Há uma aura especial que envolve Ushuaia, a cidade mais a sul do continente americano, por isso mesmo apontada como o “fim do mundo”. Só isso explica a atração quase magnética que um par de ruas emolduradas pela cadeia andina e pelo estreito de Beagle, com cafés confortáveis e lojas vulgares, exerce nos apaixonados pela aventura e pelas viagens exóticas.
O inverno no hemisfério norte, principalmente entre dezembro e março, é o momento ideal para visitar esta vasta região onde termina (ou começa) a Terra do Fogo, denominação dada pelo navegador português Fernão de Magalhães quando, em 1520, na expedição destinada a descobrir uma rota alternativa para a Índia, avistou ao longe uma terra repleta de fogueiras que serviam para aquecer os habitantes.

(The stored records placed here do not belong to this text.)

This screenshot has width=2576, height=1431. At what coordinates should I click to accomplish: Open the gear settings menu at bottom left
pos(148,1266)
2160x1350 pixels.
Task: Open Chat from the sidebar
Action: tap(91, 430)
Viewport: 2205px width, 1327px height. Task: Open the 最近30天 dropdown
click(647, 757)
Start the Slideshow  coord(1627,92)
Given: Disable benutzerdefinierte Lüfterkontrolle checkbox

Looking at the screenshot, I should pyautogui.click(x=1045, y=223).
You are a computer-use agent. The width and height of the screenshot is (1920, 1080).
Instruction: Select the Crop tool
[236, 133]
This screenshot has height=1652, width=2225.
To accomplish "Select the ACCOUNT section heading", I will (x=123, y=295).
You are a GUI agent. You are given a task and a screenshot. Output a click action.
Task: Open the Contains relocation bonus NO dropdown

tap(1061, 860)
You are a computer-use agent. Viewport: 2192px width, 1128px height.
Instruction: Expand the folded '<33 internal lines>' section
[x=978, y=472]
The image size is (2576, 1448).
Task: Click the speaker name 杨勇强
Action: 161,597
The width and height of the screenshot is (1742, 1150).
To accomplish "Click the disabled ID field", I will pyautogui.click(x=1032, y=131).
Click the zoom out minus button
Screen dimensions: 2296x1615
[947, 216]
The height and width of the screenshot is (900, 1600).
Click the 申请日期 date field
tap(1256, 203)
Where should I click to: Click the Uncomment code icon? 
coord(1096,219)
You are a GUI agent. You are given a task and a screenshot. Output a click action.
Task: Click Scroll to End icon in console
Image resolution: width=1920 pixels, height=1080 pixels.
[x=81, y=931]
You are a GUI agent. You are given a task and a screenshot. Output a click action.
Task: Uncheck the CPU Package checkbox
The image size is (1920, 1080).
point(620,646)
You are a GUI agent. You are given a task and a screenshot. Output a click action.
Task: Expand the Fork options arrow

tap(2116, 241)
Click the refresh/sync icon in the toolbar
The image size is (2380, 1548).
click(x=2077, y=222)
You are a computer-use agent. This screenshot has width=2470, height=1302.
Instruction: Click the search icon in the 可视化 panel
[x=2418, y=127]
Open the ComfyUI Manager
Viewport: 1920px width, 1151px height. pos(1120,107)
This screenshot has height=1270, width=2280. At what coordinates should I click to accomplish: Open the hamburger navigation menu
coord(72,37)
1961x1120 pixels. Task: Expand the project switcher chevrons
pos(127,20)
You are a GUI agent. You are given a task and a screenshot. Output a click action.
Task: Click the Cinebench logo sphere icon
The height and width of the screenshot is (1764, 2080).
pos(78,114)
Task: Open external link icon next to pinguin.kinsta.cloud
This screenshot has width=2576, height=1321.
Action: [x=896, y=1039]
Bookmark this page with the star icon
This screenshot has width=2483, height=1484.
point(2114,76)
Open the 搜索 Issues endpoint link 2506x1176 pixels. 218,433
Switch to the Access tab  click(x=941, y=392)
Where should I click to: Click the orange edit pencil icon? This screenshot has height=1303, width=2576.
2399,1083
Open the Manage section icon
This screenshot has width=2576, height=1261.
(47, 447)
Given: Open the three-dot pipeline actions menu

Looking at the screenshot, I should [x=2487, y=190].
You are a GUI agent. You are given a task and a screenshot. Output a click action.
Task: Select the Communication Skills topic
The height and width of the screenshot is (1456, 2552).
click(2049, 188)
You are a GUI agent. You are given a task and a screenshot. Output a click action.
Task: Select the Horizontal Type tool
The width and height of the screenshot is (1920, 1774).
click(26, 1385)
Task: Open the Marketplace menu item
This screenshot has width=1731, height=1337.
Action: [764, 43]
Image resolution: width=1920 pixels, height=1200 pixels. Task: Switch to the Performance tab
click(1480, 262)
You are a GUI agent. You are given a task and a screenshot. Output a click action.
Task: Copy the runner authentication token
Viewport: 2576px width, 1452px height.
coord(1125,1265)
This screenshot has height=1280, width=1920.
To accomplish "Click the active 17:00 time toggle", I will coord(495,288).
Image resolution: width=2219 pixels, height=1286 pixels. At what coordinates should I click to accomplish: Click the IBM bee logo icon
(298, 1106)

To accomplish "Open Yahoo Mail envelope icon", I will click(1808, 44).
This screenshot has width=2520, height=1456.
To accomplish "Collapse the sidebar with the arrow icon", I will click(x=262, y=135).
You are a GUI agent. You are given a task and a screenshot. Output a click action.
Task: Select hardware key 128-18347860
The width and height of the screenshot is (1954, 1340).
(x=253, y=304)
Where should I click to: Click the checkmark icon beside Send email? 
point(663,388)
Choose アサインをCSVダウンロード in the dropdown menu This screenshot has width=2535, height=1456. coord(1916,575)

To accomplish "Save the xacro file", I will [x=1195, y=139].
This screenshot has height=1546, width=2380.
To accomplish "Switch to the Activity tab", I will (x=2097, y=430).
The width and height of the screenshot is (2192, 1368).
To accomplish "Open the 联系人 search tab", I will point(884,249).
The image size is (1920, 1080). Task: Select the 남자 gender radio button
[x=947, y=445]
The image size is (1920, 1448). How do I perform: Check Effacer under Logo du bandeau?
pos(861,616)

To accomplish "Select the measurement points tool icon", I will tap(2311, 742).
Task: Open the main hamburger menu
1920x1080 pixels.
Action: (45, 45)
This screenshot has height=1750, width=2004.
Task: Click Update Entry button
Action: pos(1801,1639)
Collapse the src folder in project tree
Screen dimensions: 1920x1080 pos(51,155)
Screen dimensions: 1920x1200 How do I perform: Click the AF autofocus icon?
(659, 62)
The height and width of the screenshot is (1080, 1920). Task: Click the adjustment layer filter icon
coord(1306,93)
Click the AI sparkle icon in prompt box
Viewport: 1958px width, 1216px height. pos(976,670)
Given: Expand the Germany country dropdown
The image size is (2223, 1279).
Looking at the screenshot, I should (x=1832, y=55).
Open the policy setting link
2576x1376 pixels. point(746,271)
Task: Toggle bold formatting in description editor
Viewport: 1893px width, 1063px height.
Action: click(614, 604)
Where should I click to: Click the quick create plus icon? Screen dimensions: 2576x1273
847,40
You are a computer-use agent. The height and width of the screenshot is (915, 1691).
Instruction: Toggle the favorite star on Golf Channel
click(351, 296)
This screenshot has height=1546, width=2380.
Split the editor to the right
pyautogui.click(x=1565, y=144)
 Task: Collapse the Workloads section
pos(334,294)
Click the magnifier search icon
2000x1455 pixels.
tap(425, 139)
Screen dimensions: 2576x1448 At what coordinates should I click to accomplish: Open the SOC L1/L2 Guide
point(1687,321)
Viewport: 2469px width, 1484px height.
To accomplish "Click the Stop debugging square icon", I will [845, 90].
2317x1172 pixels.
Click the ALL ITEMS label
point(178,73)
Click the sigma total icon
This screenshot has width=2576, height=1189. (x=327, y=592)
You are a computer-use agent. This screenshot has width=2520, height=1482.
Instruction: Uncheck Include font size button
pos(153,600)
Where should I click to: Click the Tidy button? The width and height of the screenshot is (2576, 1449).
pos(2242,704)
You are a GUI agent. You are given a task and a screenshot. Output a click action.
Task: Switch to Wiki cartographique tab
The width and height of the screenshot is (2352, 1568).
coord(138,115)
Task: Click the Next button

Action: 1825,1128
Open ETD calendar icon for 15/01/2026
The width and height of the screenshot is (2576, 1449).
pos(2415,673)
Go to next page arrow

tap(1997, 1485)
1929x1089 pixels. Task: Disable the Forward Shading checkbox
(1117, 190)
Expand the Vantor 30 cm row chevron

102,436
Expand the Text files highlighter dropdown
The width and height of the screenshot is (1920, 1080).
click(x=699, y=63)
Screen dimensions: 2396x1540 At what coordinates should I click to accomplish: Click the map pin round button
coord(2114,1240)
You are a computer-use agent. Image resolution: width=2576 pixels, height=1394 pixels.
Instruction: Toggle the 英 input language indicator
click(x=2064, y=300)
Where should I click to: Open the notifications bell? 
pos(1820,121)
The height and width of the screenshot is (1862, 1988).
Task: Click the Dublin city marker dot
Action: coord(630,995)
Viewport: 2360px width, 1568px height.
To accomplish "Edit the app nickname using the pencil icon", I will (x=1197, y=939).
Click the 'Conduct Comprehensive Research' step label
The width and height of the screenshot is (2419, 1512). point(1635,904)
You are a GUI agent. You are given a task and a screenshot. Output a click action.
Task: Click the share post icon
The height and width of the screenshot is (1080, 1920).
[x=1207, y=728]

O rigor dos longos invernos, com neves persistentes e temperaturas (muito) negativas dá, na verdade, uma pequena trégua nesse período que é aproveitado por muitos visitantes seduzidos pela ideia de averbar no passaporte o carimbo daquela que é a última fronteira do mundo – a partir daqui, a cerca de 1300 km apenas as neves permanentes da Antártida, acessível exclusivamente aos navios das expedições científicas.